**SUPPLIED RECORDS**
══════════════════════════════
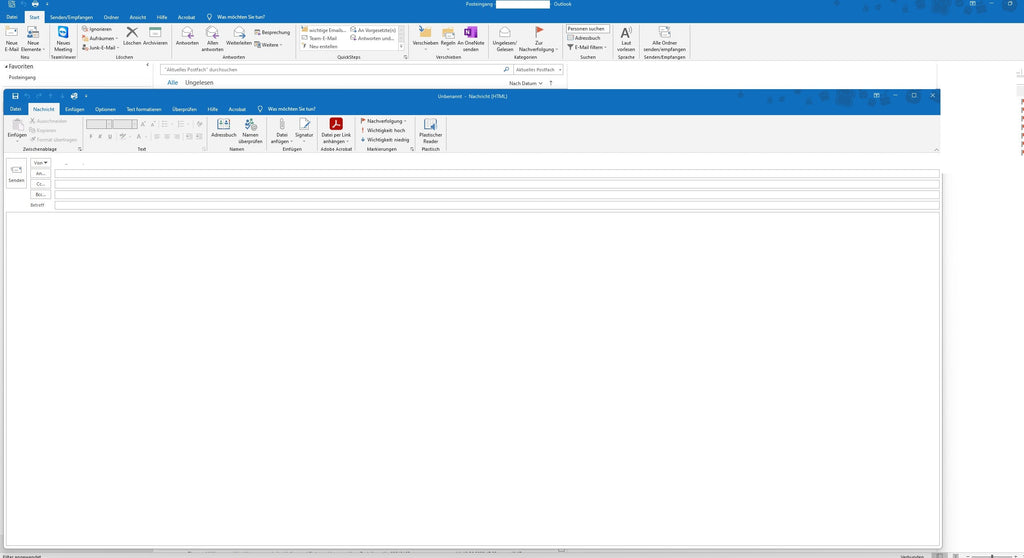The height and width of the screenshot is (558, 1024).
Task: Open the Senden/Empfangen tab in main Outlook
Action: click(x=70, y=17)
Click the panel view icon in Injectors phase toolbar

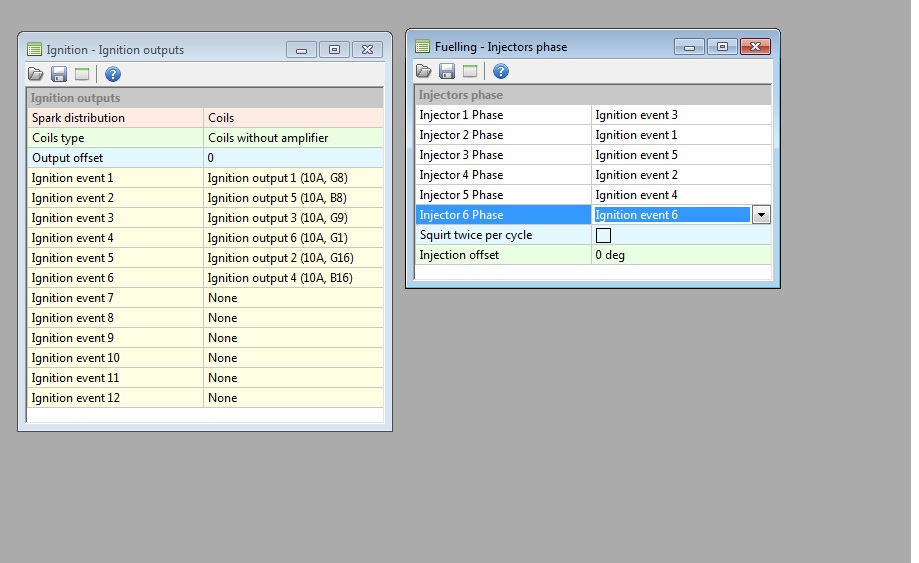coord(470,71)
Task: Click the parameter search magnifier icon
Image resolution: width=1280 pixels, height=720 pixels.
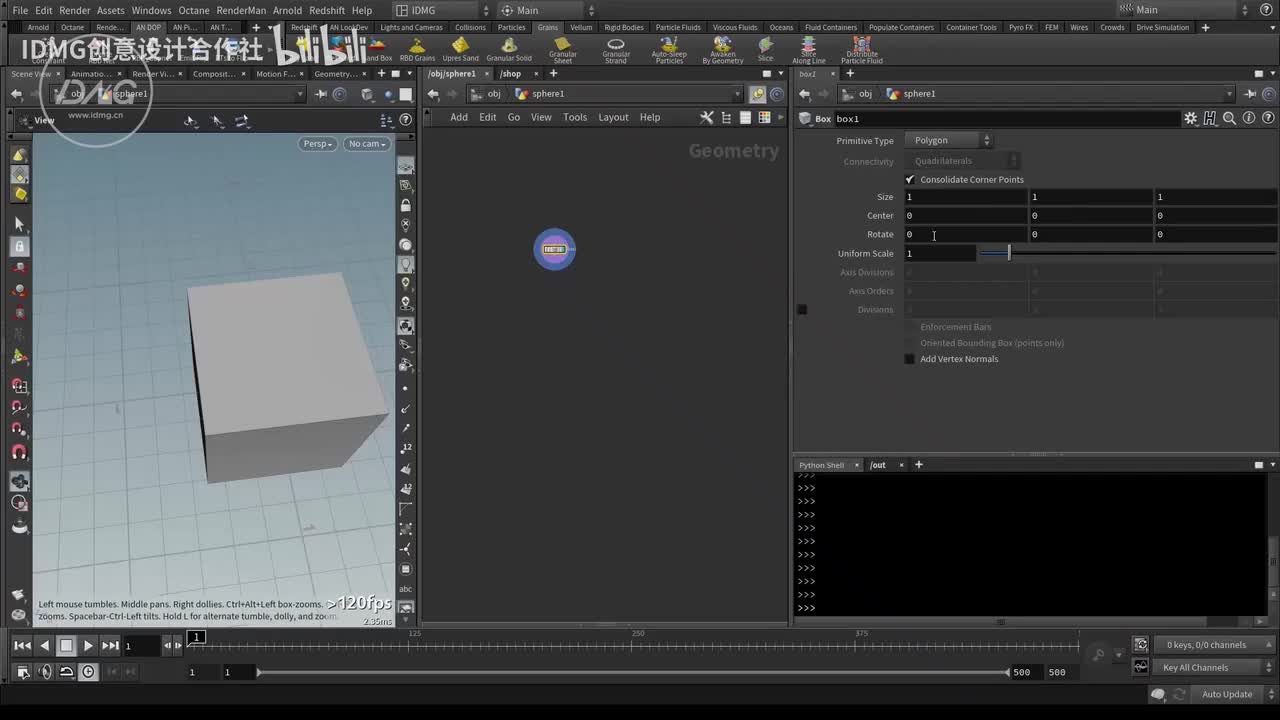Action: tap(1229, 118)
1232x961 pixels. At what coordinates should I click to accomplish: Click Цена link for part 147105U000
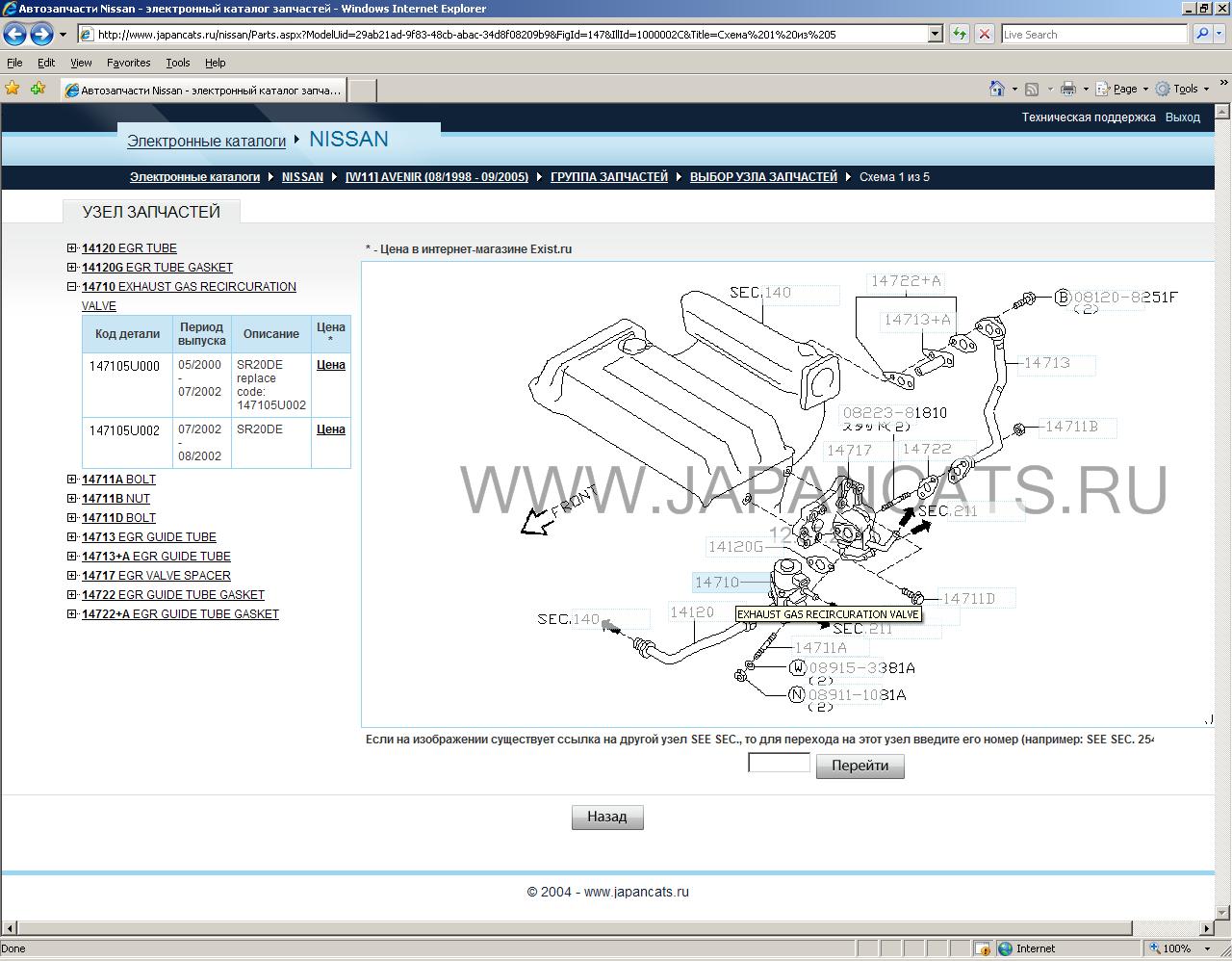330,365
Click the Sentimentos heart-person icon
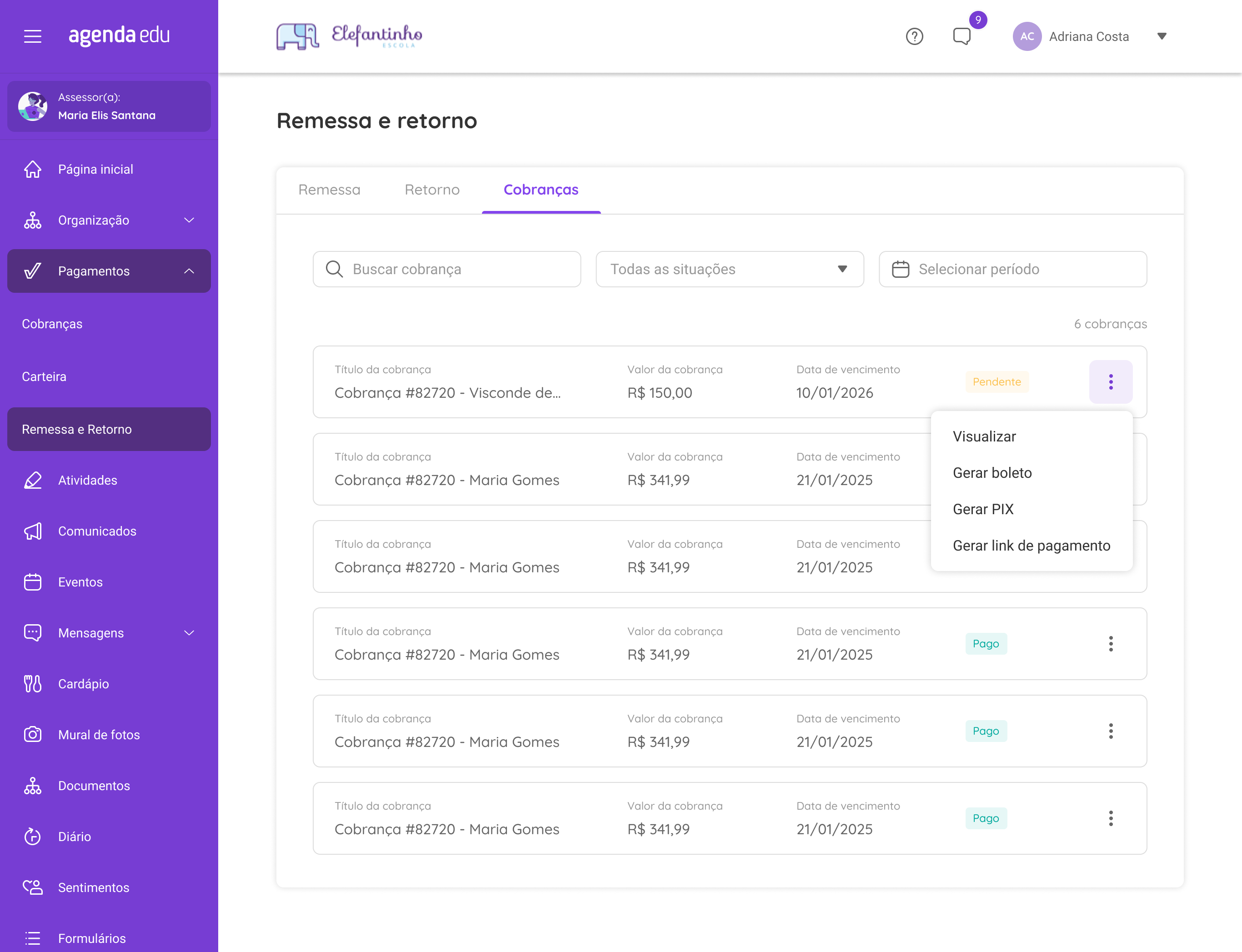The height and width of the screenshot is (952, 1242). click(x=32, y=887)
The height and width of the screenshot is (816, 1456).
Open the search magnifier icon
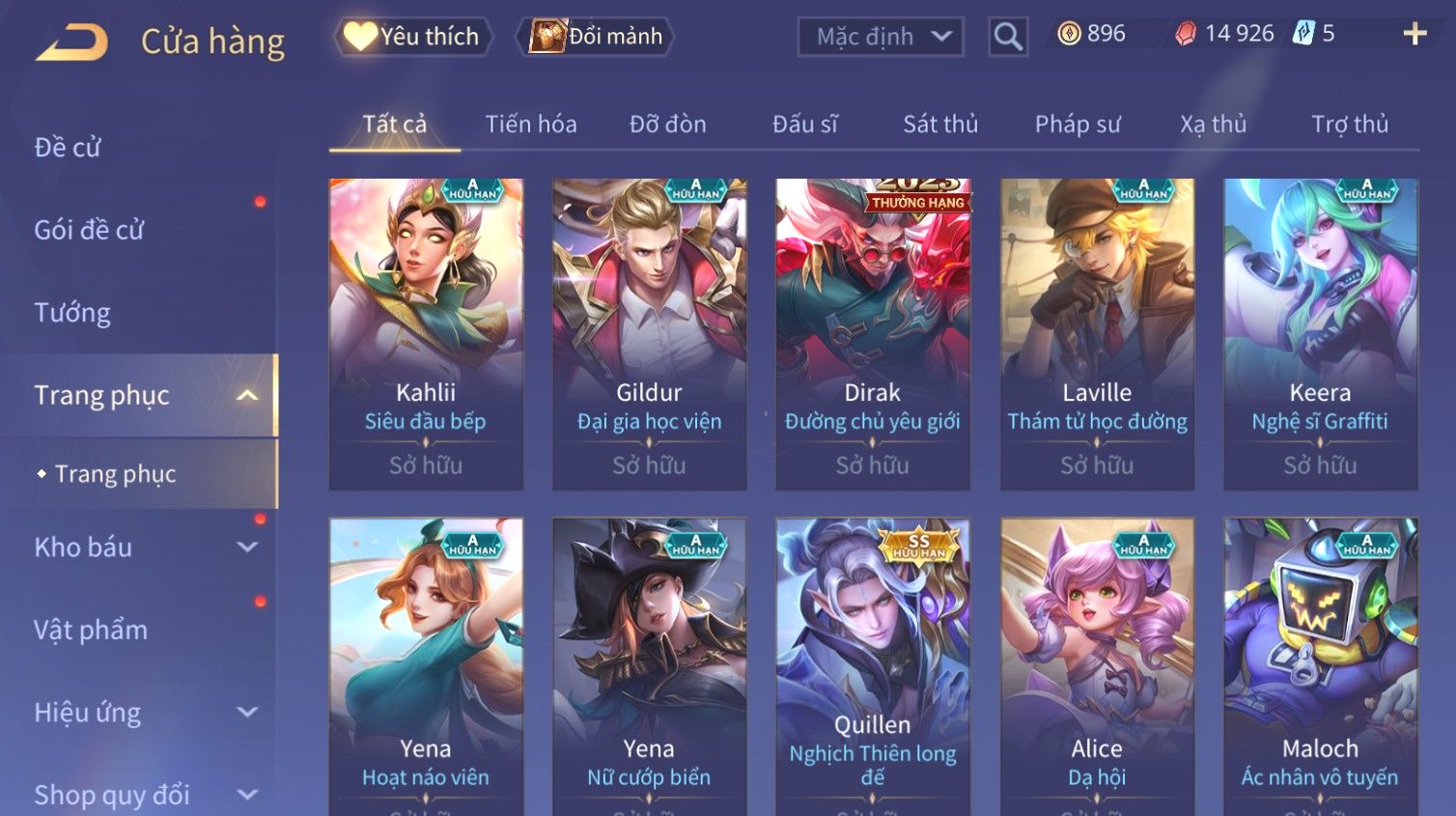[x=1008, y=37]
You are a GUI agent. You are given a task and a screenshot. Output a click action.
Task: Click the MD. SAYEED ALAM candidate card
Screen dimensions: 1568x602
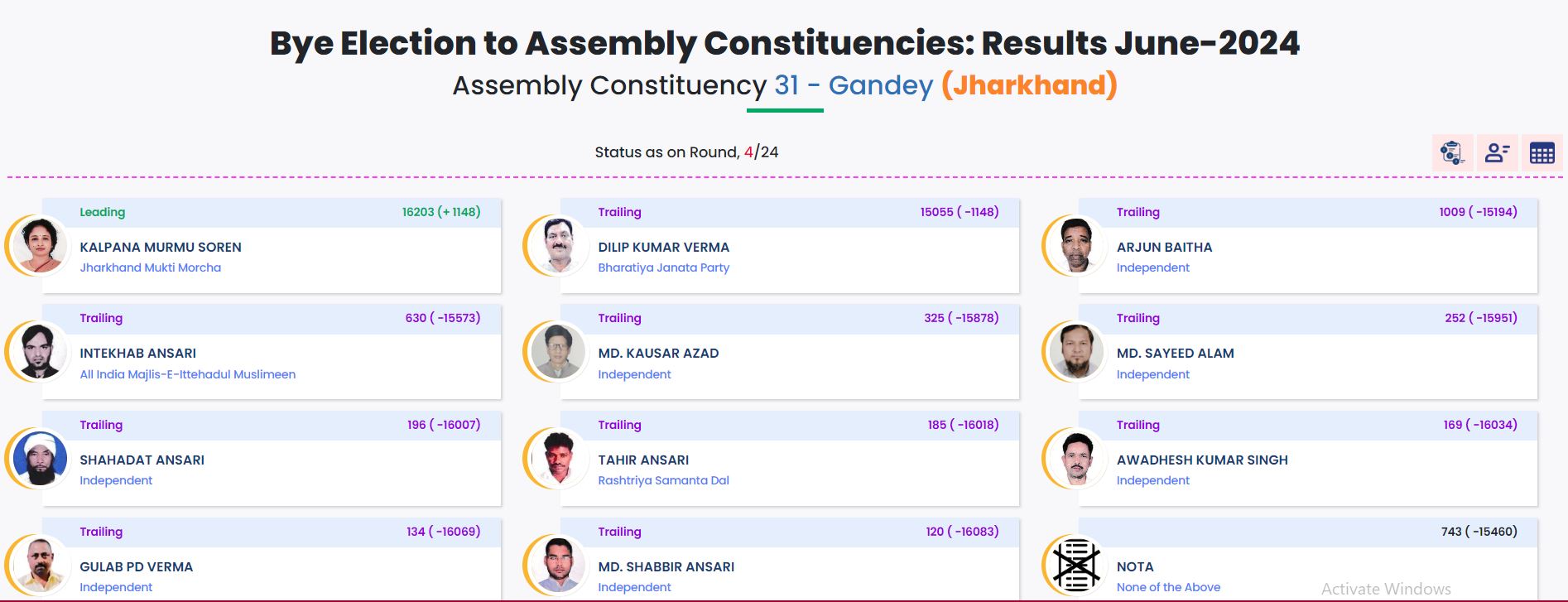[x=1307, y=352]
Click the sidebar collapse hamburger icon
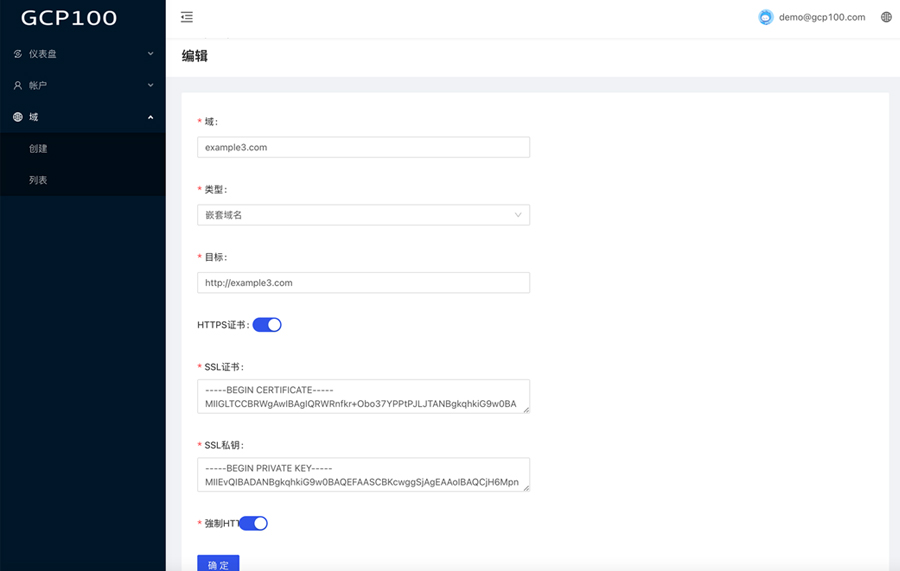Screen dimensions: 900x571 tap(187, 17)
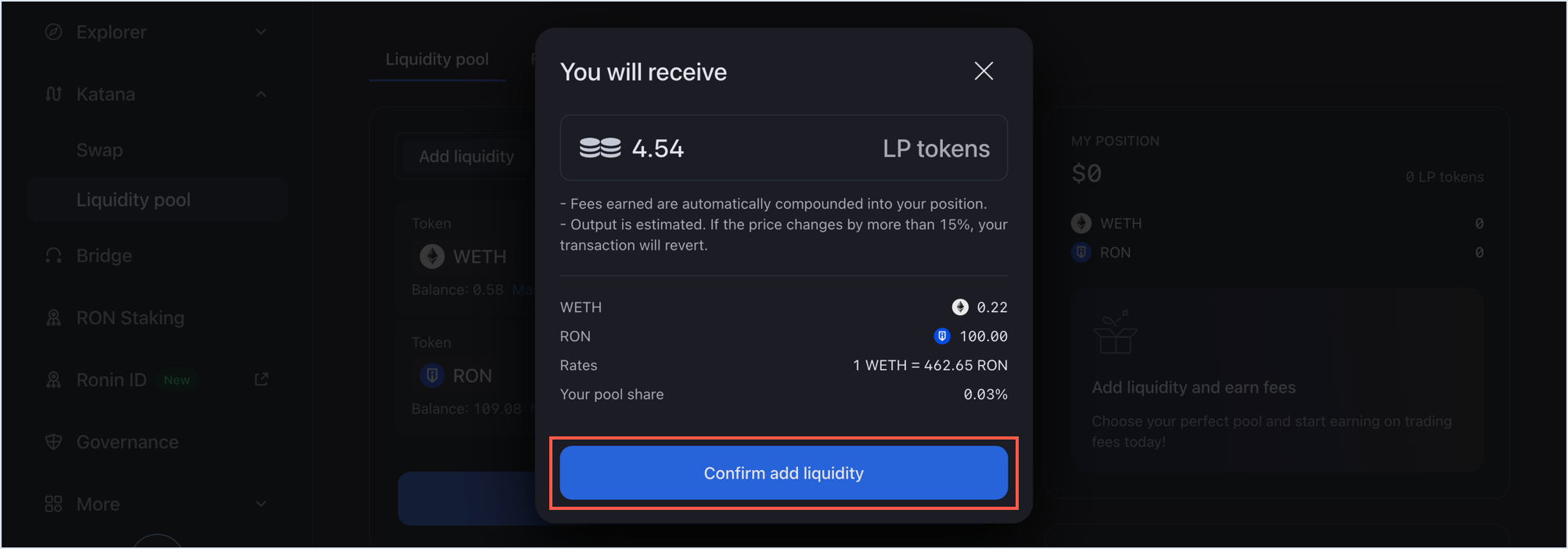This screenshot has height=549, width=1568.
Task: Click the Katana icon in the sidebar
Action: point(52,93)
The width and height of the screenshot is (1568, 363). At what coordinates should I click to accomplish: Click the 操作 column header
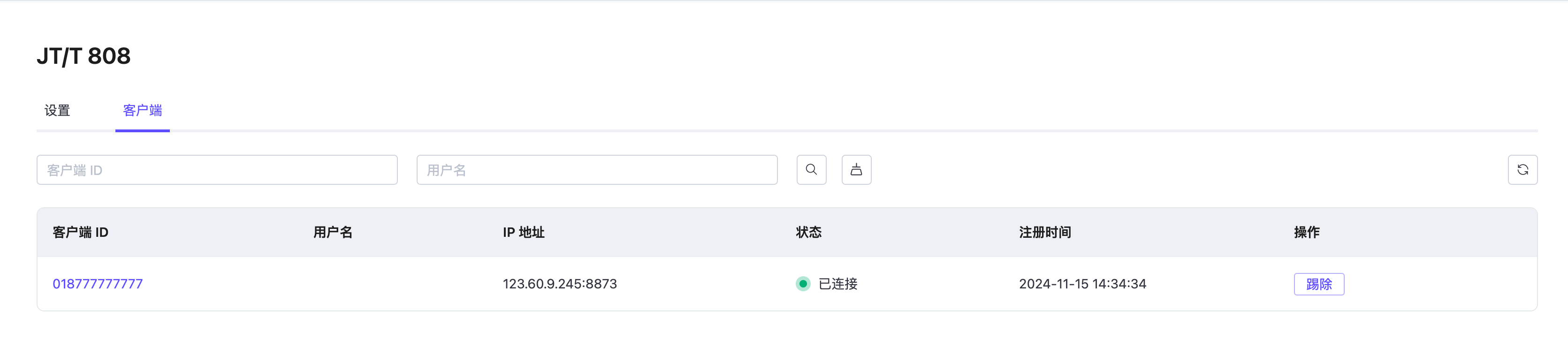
══════════════════════════════
**REQUIRED ACTION**
Going by the data above, the answer is exactly the lines from the one holding "Click the panel" to the one holding "Task: Click the MD.", both kept, with the pictures left out.

**RESPONSE**
Click the panel view icon in Injectors phase toolbar

coord(470,71)
Task: Click the parameter search magnifier icon
Image resolution: width=1280 pixels, height=720 pixels.
Action: tap(1229, 118)
1232x961 pixels. At what coordinates should I click to accomplish: Click Цена link for part 147105U000
330,365
Click the Sentimentos heart-person icon
The height and width of the screenshot is (952, 1242). click(x=32, y=887)
The height and width of the screenshot is (816, 1456).
Open the search magnifier icon
[x=1008, y=37]
You are a GUI agent. You are given a task and a screenshot. Output a click action.
Task: Click the MD. SAYEED ALAM candidate card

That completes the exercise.